(TASK STATEMENT) Could you write out the line containing "Task: Open the 収益化 (Monetization) dollar icon" and all the lines below it in the data, exactly, through the final one and nothing else?

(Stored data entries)
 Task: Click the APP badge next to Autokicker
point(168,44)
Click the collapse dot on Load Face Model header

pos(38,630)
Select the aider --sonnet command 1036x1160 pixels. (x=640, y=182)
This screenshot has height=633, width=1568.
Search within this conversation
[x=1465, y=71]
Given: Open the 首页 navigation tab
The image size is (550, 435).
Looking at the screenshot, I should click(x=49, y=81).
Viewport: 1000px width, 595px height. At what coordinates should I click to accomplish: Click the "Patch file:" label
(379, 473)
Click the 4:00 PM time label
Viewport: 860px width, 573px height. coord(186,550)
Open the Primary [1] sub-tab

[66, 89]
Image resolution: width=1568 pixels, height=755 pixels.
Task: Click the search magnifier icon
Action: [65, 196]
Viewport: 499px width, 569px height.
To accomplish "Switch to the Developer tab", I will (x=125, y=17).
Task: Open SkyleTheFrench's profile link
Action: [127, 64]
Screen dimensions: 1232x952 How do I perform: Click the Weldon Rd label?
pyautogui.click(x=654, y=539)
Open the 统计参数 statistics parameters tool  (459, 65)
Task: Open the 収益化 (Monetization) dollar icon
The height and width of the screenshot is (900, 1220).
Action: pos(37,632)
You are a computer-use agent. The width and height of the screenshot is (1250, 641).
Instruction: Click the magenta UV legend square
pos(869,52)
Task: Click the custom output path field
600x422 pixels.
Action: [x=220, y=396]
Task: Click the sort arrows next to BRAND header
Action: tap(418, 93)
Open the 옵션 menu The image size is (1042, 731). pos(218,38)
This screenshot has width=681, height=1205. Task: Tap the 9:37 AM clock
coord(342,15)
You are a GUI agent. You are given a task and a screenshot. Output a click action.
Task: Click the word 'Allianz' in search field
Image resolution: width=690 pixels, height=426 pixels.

(TASK OUTPUT)
Task: Open the 収益化 (Monetization) dollar icon
The height and width of the screenshot is (900, 1220).
Action: pos(37,632)
You are a computer-use agent. The width and height of the screenshot is (1250, 641).
Instruction: Click the magenta UV legend square
pos(869,52)
Task: Click the custom output path field
600x422 pixels.
Action: [x=220, y=396]
Task: Click the sort arrows next to BRAND header
Action: tap(418, 93)
Open the 옵션 menu The image size is (1042, 731). pos(218,38)
This screenshot has width=681, height=1205. Task: Tap the 9:37 AM clock
coord(342,15)
You are a GUI agent. You are given a task and a screenshot. Output a click action.
Task: Click the word 'Allianz' in search field
Image resolution: width=690 pixels, height=426 pixels.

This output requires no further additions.